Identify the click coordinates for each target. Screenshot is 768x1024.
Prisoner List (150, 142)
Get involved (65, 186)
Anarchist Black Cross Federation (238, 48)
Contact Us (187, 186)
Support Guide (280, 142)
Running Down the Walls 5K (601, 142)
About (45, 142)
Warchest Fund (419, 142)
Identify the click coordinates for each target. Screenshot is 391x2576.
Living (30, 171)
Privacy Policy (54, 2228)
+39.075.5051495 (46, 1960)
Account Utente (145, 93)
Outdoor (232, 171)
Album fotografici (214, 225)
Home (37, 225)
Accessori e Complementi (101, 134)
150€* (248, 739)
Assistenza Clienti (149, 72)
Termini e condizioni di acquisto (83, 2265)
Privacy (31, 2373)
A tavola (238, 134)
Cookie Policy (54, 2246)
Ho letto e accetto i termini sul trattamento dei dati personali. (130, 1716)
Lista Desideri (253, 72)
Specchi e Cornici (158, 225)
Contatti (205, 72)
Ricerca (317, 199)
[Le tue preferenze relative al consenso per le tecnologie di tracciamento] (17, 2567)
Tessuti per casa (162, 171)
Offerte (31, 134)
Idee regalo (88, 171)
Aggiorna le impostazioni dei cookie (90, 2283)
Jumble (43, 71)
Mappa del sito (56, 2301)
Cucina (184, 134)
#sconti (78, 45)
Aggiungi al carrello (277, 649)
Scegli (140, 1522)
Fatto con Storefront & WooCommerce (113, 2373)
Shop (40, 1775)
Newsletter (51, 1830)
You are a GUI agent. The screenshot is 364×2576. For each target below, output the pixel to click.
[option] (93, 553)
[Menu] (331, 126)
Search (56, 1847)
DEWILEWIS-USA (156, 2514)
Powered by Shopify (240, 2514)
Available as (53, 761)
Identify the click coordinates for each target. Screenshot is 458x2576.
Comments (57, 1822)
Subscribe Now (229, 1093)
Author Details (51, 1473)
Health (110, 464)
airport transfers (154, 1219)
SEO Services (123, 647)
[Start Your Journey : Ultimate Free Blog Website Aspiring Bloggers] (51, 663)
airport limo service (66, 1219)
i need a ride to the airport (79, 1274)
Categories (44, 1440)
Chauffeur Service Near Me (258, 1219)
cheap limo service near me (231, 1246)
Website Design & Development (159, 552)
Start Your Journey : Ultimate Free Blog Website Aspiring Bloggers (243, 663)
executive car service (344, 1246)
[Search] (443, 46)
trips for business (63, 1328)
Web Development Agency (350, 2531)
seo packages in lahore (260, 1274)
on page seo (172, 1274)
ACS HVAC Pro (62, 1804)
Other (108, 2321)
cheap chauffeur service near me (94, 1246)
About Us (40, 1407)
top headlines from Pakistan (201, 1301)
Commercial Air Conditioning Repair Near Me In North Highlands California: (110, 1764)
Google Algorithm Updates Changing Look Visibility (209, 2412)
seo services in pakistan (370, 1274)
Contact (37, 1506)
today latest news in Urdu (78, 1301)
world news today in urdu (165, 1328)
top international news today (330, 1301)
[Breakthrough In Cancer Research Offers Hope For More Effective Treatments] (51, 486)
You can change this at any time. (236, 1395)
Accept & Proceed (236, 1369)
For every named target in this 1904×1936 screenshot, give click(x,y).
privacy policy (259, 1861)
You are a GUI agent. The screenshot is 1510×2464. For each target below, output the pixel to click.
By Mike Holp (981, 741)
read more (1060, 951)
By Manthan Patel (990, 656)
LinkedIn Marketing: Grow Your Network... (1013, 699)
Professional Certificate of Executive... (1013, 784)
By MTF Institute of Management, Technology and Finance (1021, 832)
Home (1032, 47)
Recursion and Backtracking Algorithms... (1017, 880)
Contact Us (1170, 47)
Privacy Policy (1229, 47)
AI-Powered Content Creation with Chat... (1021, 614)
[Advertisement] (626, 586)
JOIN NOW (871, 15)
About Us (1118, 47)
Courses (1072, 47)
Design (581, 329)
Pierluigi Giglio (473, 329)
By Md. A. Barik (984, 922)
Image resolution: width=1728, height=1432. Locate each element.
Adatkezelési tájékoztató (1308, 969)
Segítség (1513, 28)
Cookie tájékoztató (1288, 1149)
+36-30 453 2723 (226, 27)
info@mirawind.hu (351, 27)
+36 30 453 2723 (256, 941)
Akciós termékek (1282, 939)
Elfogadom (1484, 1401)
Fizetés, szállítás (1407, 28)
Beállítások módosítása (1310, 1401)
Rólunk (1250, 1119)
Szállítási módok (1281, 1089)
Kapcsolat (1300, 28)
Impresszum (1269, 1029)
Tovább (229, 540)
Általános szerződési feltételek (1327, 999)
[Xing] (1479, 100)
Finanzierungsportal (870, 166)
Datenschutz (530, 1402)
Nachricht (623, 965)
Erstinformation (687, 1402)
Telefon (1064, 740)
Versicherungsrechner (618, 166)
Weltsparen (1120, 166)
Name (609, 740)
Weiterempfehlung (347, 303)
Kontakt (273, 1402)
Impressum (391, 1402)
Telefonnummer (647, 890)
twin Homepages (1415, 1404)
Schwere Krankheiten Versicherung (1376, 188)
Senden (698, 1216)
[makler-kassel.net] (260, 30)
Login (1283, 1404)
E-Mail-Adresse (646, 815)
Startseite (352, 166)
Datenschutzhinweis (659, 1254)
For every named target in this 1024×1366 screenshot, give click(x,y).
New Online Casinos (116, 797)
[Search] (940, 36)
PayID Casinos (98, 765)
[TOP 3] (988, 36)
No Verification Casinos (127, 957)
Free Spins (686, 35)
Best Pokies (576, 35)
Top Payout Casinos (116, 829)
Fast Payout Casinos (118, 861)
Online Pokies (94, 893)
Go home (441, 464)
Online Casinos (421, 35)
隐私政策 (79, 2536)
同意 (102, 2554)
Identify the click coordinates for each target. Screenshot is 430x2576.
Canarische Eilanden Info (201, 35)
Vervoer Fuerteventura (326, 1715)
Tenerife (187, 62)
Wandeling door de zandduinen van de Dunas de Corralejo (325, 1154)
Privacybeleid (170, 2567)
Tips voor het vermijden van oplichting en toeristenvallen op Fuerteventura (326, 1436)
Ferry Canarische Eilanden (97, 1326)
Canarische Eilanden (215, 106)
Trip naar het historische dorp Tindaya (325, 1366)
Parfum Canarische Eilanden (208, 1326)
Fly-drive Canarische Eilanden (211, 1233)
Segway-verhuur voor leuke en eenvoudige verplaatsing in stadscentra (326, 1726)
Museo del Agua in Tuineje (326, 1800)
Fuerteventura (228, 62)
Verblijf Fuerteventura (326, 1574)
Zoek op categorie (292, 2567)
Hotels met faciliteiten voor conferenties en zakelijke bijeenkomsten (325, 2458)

- - - - -

Set down every line of the listing again, exactly.

Identify the click coordinates for each target. Screenshot is 768x1024.
Prisoner List (150, 142)
Get involved (65, 186)
Anarchist Black Cross Federation (238, 48)
Contact Us (187, 186)
Support Guide (280, 142)
Running Down the Walls 5K (601, 142)
About (45, 142)
Warchest Fund (419, 142)
Identify the click coordinates for each target. Screenshot is 391x2576.
Living (30, 171)
Privacy Policy (54, 2228)
+39.075.5051495 (46, 1960)
Account Utente (145, 93)
Outdoor (232, 171)
Album fotografici (214, 225)
Home (37, 225)
Accessori e Complementi (101, 134)
150€* (248, 739)
Assistenza Clienti (149, 72)
Termini e condizioni di acquisto (83, 2265)
Privacy (31, 2373)
A tavola (238, 134)
Cookie Policy (54, 2246)
Ho letto e accetto i termini sul trattamento dei dati personali. (130, 1716)
Lista Desideri (253, 72)
Specchi e Cornici (158, 225)
Contatti (205, 72)
Ricerca (317, 199)
[Le tue preferenze relative al consenso per le tecnologie di tracciamento] (17, 2567)
Tessuti per casa (162, 171)
Offerte (31, 134)
Idee regalo (88, 171)
Aggiorna le impostazioni dei cookie (90, 2283)
Jumble (43, 71)
Mappa del sito (56, 2301)
Cucina (184, 134)
#sconti (78, 45)
Aggiungi al carrello (277, 649)
Scegli (140, 1522)
Fatto con Storefront & WooCommerce (113, 2373)
Shop (40, 1775)
Newsletter (51, 1830)
You are a GUI agent. The screenshot is 364×2576. For each target below, output the pixel to click.
[option] (93, 553)
[Menu] (331, 126)
Search (56, 1847)
DEWILEWIS-USA (156, 2514)
Powered by Shopify (240, 2514)
Available as (53, 761)
Identify the click coordinates for each target. Screenshot is 458x2576.
Comments (57, 1822)
Subscribe Now (229, 1093)
Author Details (51, 1473)
Health (110, 464)
airport transfers (154, 1219)
SEO Services (123, 647)
[Start Your Journey : Ultimate Free Blog Website Aspiring Bloggers] (51, 663)
airport limo service (66, 1219)
i need a ride to the airport (79, 1274)
Categories (44, 1440)
Chauffeur Service Near Me (258, 1219)
cheap limo service near me (231, 1246)
Website Design & Development (159, 552)
Start Your Journey : Ultimate Free Blog Website Aspiring Bloggers (243, 663)
executive car service (344, 1246)
[Search] (443, 46)
trips for business (63, 1328)
Web Development Agency (350, 2531)
seo packages in lahore (260, 1274)
on page seo (172, 1274)
ACS HVAC Pro (62, 1804)
Other (108, 2321)
cheap chauffeur service near me (94, 1246)
About Us (40, 1407)
top headlines from Pakistan (201, 1301)
Commercial Air Conditioning Repair Near Me In North Highlands California: (110, 1764)
Google Algorithm Updates Changing Look Visibility (209, 2412)
seo services in pakistan (370, 1274)
Contact (37, 1506)
today latest news in Urdu (78, 1301)
world news today in urdu (165, 1328)
top international news today (330, 1301)
[Breakthrough In Cancer Research Offers Hope For More Effective Treatments] (51, 486)
You can change this at any time. (236, 1395)
Accept & Proceed (236, 1369)
For every named target in this 1904×1936 screenshot, give click(x,y).
privacy policy (259, 1861)
You are a GUI agent. The screenshot is 1510×2464. For each target below, output the pixel to click.
By Mike Holp (981, 741)
read more (1060, 951)
By Manthan Patel (990, 656)
LinkedIn Marketing: Grow Your Network... (1013, 699)
Professional Certificate of Executive... (1013, 784)
By MTF Institute of Management, Technology and Finance (1021, 832)
Home (1032, 47)
Recursion and Backtracking Algorithms... (1017, 880)
Contact Us (1170, 47)
Privacy Policy (1229, 47)
AI-Powered Content Creation with Chat... (1021, 614)
[Advertisement] (626, 586)
JOIN NOW (871, 15)
About Us (1118, 47)
Courses (1072, 47)
Design (581, 329)
Pierluigi Giglio (473, 329)
By Md. A. Barik (984, 922)
Image resolution: width=1728, height=1432. Locate each element.
Adatkezelési tájékoztató (1308, 969)
Segítség (1513, 28)
Cookie tájékoztató (1288, 1149)
+36-30 453 2723 (226, 27)
info@mirawind.hu (351, 27)
+36 30 453 2723 (256, 941)
Akciós termékek (1282, 939)
Elfogadom (1484, 1401)
Fizetés, szállítás (1407, 28)
Beállítások módosítása (1310, 1401)
Rólunk (1250, 1119)
Szállítási módok (1281, 1089)
Kapcsolat (1300, 28)
Impresszum (1269, 1029)
Tovább (229, 540)
Általános szerződési feltételek (1327, 999)
[Xing] (1479, 100)
Finanzierungsportal (870, 166)
Datenschutz (530, 1402)
Nachricht (623, 965)
Erstinformation (687, 1402)
Telefon (1064, 740)
Versicherungsrechner (618, 166)
Weltsparen (1120, 166)
Name (609, 740)
Weiterempfehlung (347, 303)
Kontakt (273, 1402)
Impressum (391, 1402)
Telefonnummer (647, 890)
twin Homepages (1415, 1404)
Schwere Krankheiten Versicherung (1376, 188)
Senden (698, 1216)
[makler-kassel.net] (260, 30)
Login (1283, 1404)
E-Mail-Adresse (646, 815)
Startseite (352, 166)
Datenschutzhinweis (659, 1254)
For every named target in this 1024×1366 screenshot, give click(x,y).
New Online Casinos (116, 797)
[Search] (940, 36)
PayID Casinos (98, 765)
[TOP 3] (988, 36)
No Verification Casinos (127, 957)
Free Spins (686, 35)
Best Pokies (576, 35)
Top Payout Casinos (116, 829)
Fast Payout Casinos (118, 861)
Online Pokies (94, 893)
Go home (441, 464)
Online Casinos (421, 35)
隐私政策 (79, 2536)
同意 (102, 2554)
Identify the click coordinates for each target. Screenshot is 430x2576.
Canarische Eilanden Info (201, 35)
Vervoer Fuerteventura (326, 1715)
Tenerife (187, 62)
Wandeling door de zandduinen van de Dunas de Corralejo (325, 1154)
Privacybeleid (170, 2567)
Tips voor het vermijden van oplichting en toeristenvallen op Fuerteventura (326, 1436)
Ferry Canarische Eilanden (97, 1326)
Canarische Eilanden (215, 106)
Trip naar het historische dorp Tindaya (325, 1366)
Parfum Canarische Eilanden (208, 1326)
Fly-drive Canarische Eilanden (211, 1233)
Segway-verhuur voor leuke en eenvoudige verplaatsing in stadscentra (326, 1726)
Museo del Agua in Tuineje (326, 1800)
Fuerteventura (228, 62)
Verblijf Fuerteventura (326, 1574)
Zoek op categorie (292, 2567)
Hotels met faciliteiten voor conferenties en zakelijke bijeenkomsten (325, 2458)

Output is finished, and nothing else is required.